Question

How to prove that the satisfiability problem with each clause containing at most 3 literals, denoted by <= 3SAT, is NP-complete.

Answer 1

I've tried to prove it for several minutes but I can't make sure if it is equivalent to the max-3-SAT problem? This problem seems similar to the proof of SAT ∝ 3-SAT except for the case where there are more than 3 literals in each clause. so, we could prove that a clause with more than 3 literals could be broken into several 3-SAT.

for example,

x1
& x2 ∨ x3
& x4 ∨ x5 ∨ x6
& x7 ∨ x8 ∨ x9 ∨ x10 ∨ x11

This is a typical SAT problem. If we could break the last clause into several clauses and prove they are equal to the original, then we prove SAT ∝ ≤3SAT.

Fortunately, the way to break the last clause into 3-SAT is exactly the same as how it is done in SAT ∝ 3SAT.
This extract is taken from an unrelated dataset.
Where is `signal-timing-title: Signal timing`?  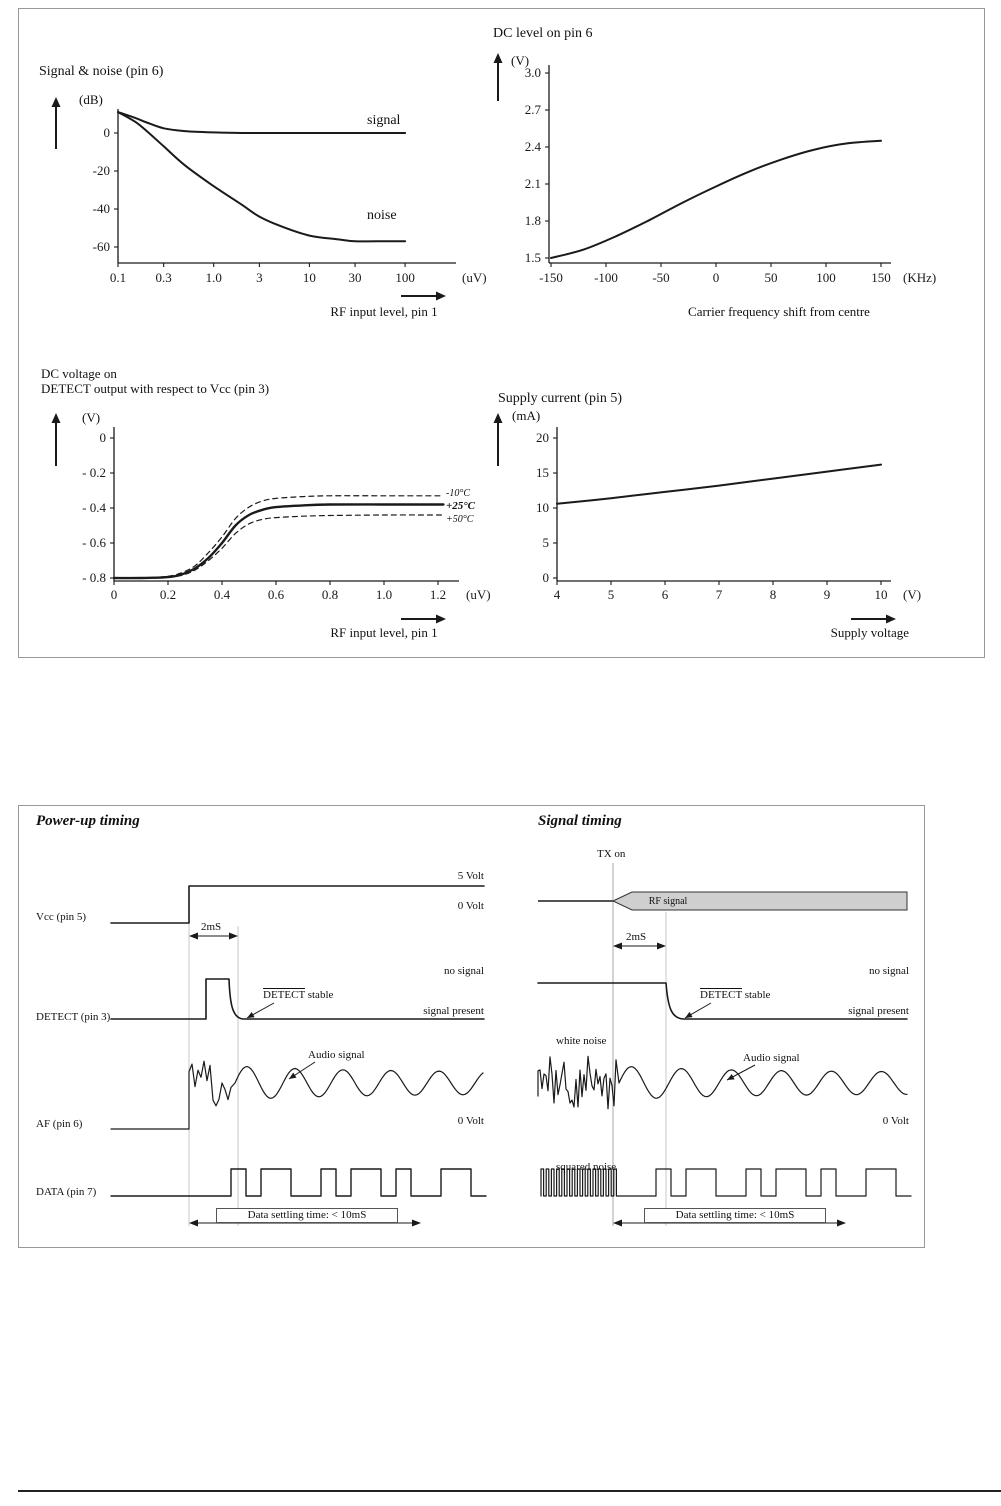
signal-timing-title: Signal timing is located at coordinates (580, 821).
That is, we add y1 and y2 and make the last clause become

x7 ∨ x8 ∨ y1
x9 ∨ -y1 ∨ y2
x10 ∨ x11 ∨ -y2

suppose they are denoted S' and the original clause is S. and, if S is satisfiable, then S' is satisfiable and if S' is satisfiable, then S is satisfiable

Since SAT, which is NP-complete, is polynomially reduced to ≤3SAT, ≤3SAT is also NP-complete.

However, The above proof is quite trivial if we already understand the proof of SAT ∝ 3-SAT.